Provided records:
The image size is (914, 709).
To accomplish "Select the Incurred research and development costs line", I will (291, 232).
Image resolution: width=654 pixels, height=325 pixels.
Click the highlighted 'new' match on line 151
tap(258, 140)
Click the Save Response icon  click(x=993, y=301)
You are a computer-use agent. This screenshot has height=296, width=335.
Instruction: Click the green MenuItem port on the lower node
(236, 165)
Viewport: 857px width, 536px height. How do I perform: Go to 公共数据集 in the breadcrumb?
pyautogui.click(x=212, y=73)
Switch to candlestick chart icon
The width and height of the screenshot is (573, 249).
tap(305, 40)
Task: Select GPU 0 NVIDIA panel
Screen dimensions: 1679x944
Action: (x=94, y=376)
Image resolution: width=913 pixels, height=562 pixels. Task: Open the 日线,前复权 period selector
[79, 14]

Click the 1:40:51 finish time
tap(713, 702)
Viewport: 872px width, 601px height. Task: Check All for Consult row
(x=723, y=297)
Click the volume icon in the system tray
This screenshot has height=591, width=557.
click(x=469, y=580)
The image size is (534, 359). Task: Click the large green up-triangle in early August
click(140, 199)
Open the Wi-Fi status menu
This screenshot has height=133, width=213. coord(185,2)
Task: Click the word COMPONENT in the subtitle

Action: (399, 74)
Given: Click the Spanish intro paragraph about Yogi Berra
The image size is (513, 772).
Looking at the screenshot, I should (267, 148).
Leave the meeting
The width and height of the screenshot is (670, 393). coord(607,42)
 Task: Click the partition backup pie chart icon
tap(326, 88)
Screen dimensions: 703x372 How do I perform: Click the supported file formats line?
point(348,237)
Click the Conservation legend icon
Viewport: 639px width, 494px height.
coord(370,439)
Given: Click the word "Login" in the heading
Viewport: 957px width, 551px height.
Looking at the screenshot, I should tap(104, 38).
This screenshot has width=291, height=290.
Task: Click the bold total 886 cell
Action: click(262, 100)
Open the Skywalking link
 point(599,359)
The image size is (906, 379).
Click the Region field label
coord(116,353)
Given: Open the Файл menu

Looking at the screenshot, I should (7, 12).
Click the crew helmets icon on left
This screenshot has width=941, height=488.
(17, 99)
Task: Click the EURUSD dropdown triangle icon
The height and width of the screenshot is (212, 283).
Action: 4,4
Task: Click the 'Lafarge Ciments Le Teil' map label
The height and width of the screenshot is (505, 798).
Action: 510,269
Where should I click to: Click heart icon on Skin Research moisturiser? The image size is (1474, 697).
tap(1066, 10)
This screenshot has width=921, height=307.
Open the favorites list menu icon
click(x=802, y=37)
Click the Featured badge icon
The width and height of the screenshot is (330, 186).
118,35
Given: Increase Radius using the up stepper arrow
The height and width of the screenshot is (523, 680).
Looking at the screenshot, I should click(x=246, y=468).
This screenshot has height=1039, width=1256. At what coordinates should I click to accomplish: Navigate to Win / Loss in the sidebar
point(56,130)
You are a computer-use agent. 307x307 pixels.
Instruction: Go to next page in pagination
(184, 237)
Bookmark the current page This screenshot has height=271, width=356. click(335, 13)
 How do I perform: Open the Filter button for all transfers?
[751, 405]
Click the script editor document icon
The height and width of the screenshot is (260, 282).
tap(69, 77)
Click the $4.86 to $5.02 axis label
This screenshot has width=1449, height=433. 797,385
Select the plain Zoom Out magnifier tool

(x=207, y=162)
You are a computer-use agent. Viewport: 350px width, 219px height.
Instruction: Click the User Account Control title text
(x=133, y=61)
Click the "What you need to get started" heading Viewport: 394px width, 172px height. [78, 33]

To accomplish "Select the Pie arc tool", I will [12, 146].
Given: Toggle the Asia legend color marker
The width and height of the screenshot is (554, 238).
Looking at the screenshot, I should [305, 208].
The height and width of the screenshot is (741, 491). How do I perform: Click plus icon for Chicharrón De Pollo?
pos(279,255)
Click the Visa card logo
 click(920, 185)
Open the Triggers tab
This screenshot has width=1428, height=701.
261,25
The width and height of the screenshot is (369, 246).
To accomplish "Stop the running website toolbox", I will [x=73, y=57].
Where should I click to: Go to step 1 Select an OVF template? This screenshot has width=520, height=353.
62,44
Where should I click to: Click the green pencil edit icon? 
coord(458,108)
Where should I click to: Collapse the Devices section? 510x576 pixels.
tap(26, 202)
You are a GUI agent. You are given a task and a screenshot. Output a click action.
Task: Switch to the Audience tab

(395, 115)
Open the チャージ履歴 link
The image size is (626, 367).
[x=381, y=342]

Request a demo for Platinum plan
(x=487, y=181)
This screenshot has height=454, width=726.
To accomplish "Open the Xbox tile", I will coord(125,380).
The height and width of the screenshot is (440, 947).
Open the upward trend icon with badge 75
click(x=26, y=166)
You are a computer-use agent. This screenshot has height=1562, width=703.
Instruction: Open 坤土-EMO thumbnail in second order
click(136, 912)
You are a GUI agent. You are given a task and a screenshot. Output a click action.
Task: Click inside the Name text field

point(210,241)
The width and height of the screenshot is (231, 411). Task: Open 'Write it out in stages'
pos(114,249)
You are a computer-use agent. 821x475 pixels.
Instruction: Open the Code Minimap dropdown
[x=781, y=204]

Work order: Where does "heading" occur in the data? Copy each line that has it.

Solution to the exercise:
Given: Click the word "Login" in the heading
Click the "What you need to get started" heading Viewport: 394px width, 172px height. [78, 33]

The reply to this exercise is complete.